■ Recorded data:
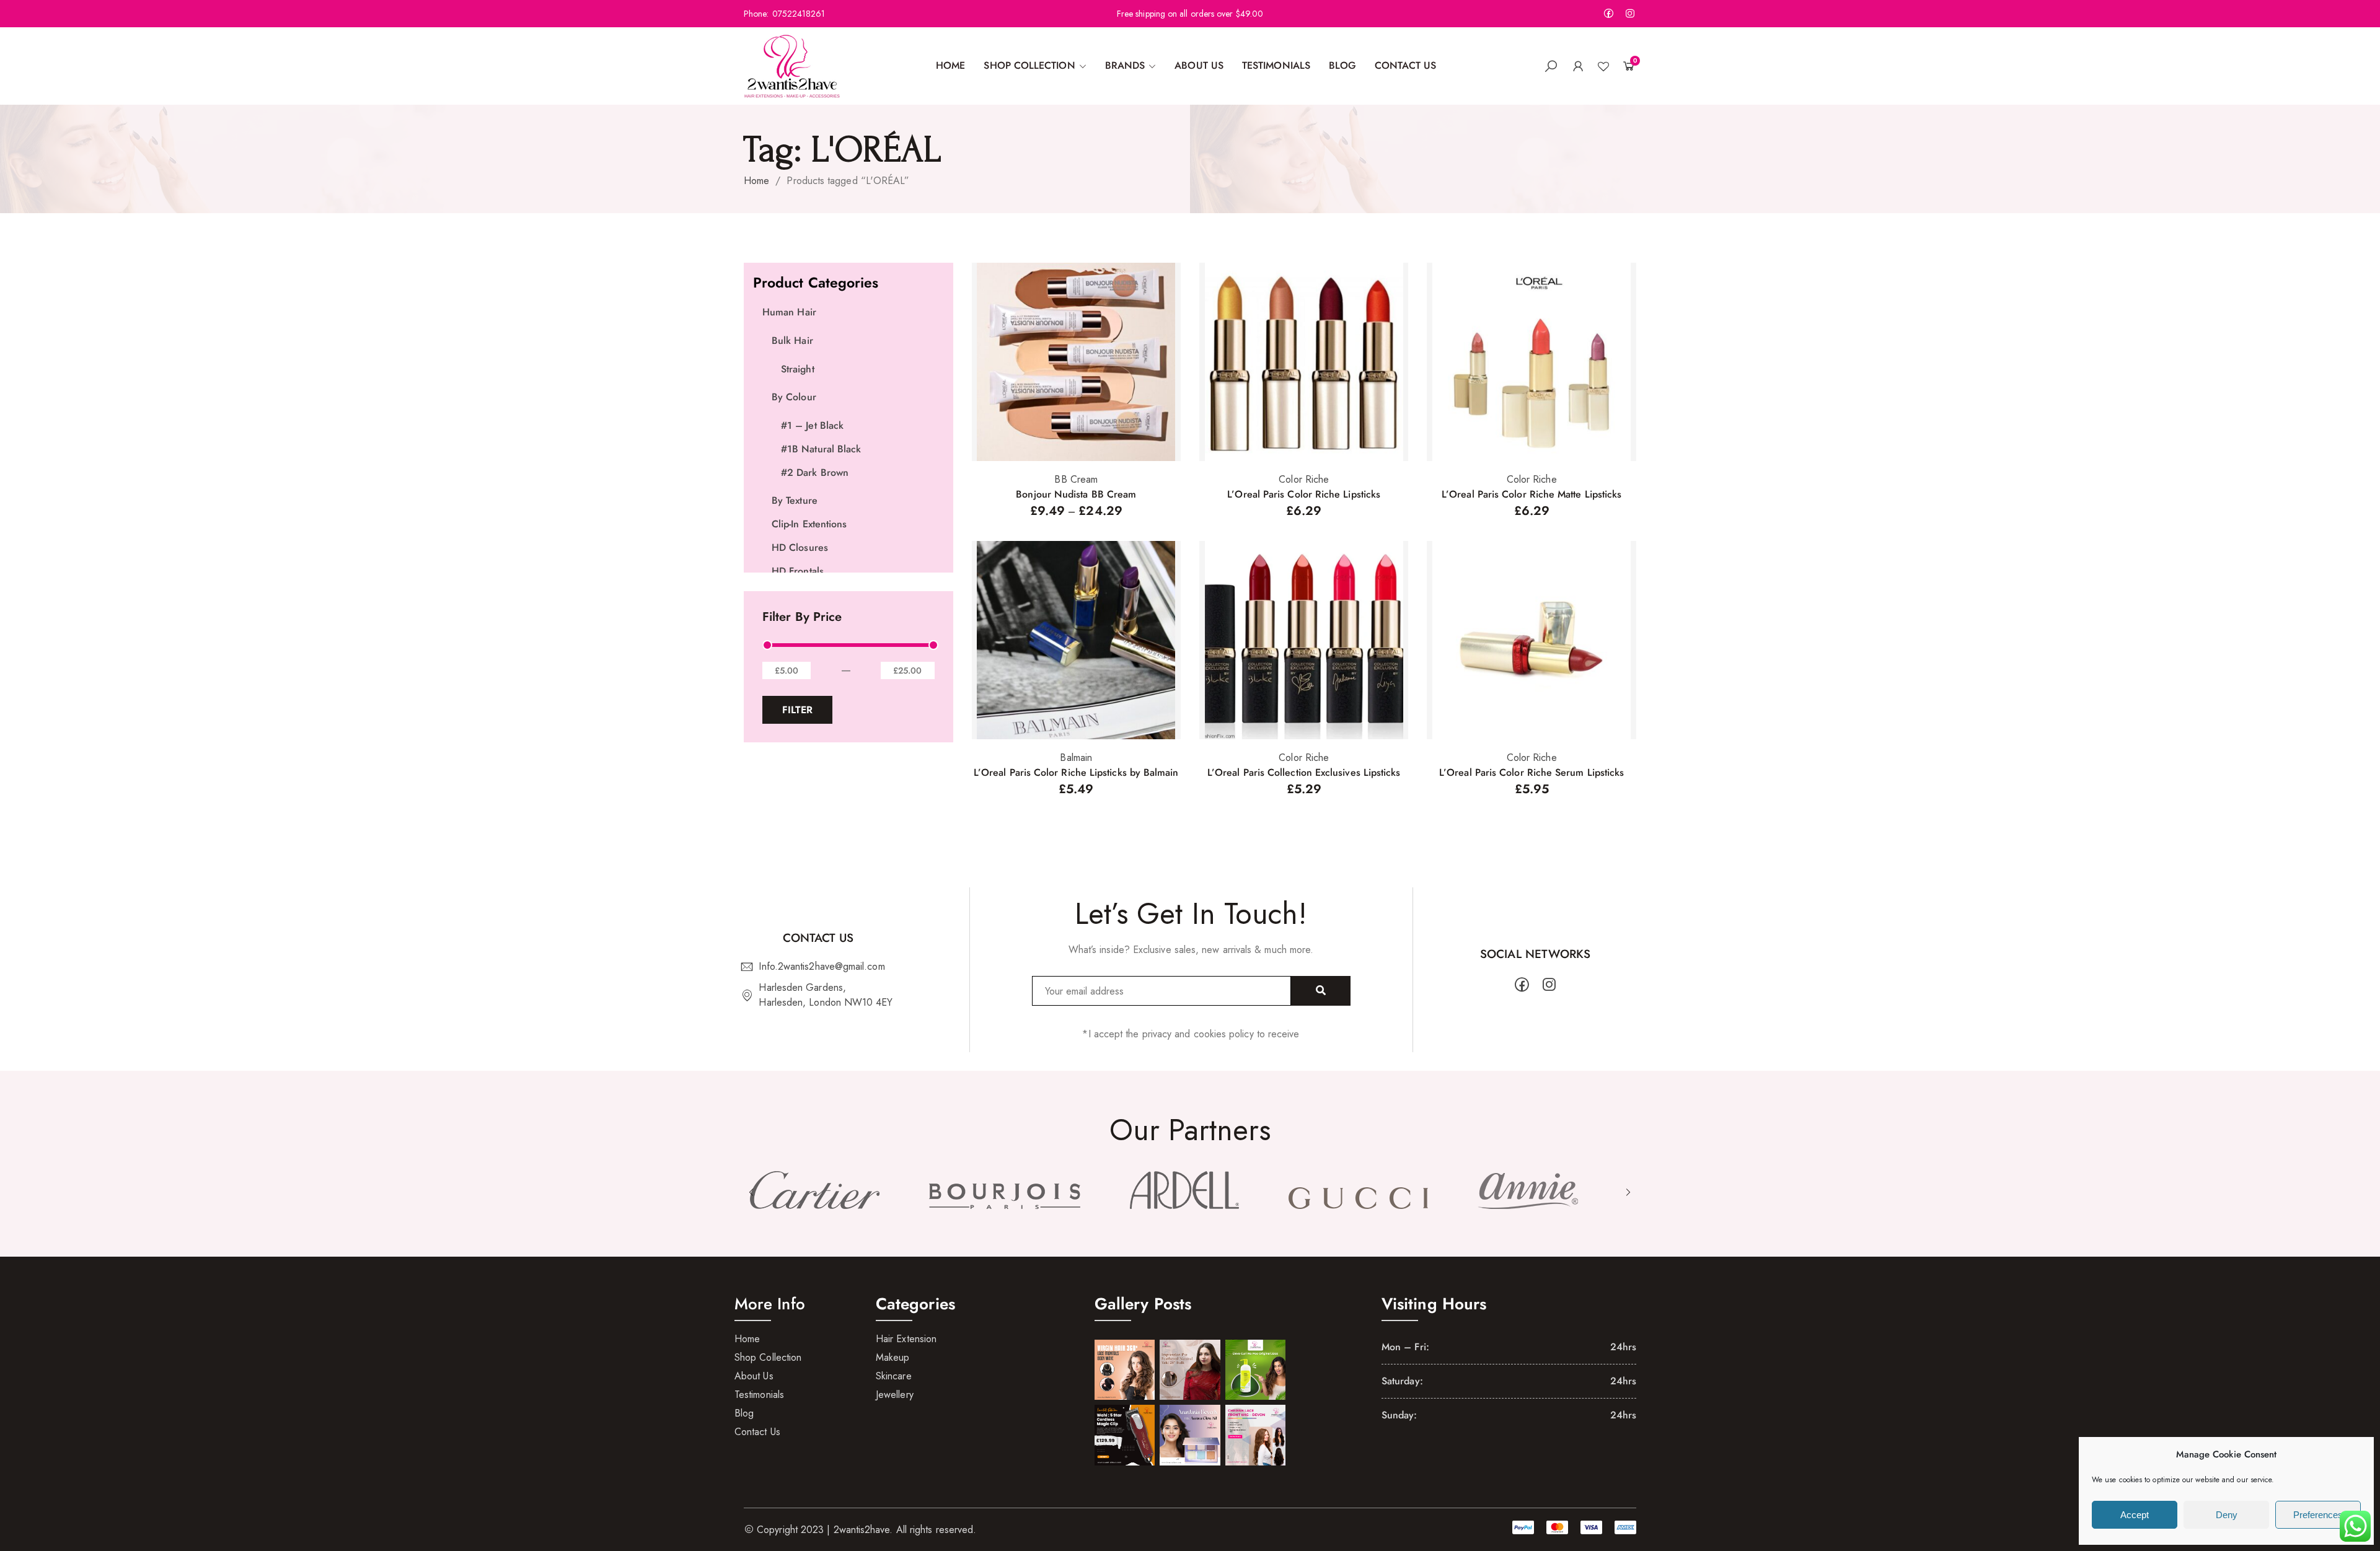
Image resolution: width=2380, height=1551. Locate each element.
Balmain (1076, 757)
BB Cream (1076, 479)
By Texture (795, 500)
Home (756, 181)
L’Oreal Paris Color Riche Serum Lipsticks (1531, 772)
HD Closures (800, 547)
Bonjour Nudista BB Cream (1076, 494)
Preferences (2318, 1514)
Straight (797, 369)
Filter (797, 710)
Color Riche (1304, 479)
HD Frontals (798, 571)
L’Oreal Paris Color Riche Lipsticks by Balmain (1076, 772)
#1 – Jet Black (812, 425)
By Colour (794, 397)
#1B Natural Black (821, 449)
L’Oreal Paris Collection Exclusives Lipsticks (1304, 772)
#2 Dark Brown (814, 472)
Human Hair (789, 312)
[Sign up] (1321, 991)
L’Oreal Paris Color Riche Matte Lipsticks (1531, 494)
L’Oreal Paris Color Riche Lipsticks (1303, 494)
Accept (2134, 1514)
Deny (2226, 1514)
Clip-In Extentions (809, 524)
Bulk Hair (792, 340)
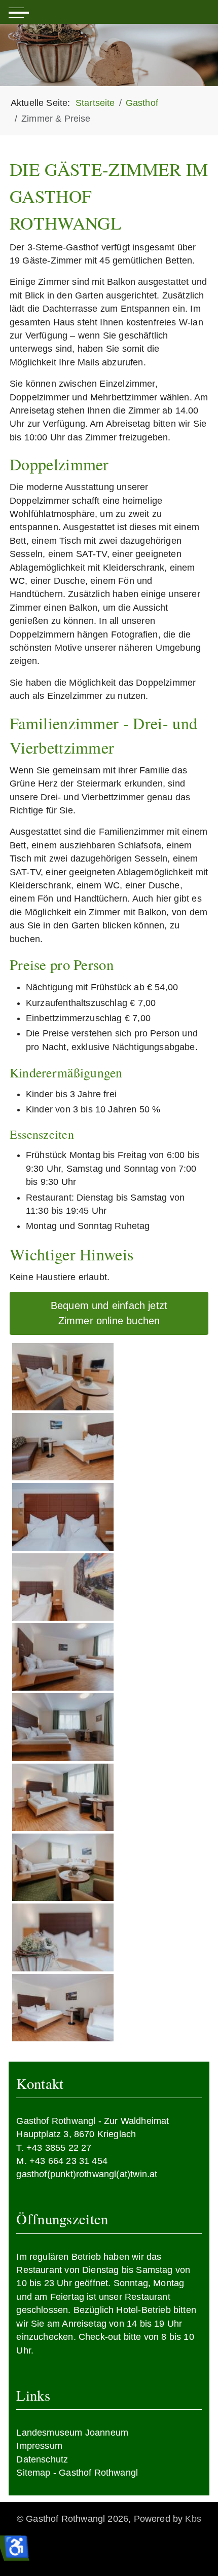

■ What this task involves: Every line from the one that contains "By Texture (795, 500)" through the end of the records above is to be reproduced exactly; no picture goes in the copy.

■ Your solution:
By Texture (795, 500)
Home (756, 181)
L’Oreal Paris Color Riche Serum Lipsticks (1531, 772)
HD Closures (800, 547)
Bonjour Nudista BB Cream (1076, 494)
Preferences (2318, 1514)
Straight (797, 369)
Filter (797, 710)
Color Riche (1304, 479)
HD Frontals (798, 571)
L’Oreal Paris Color Riche Lipsticks by Balmain (1076, 772)
#1 – Jet Black (812, 425)
By Colour (794, 397)
#1B Natural Black (821, 449)
L’Oreal Paris Collection Exclusives Lipsticks (1304, 772)
#2 Dark Brown (814, 472)
Human Hair (789, 312)
[Sign up] (1321, 991)
L’Oreal Paris Color Riche Matte Lipsticks (1531, 494)
L’Oreal Paris Color Riche Lipsticks (1303, 494)
Accept (2134, 1514)
Deny (2226, 1514)
Clip-In Extentions (809, 524)
Bulk Hair (792, 340)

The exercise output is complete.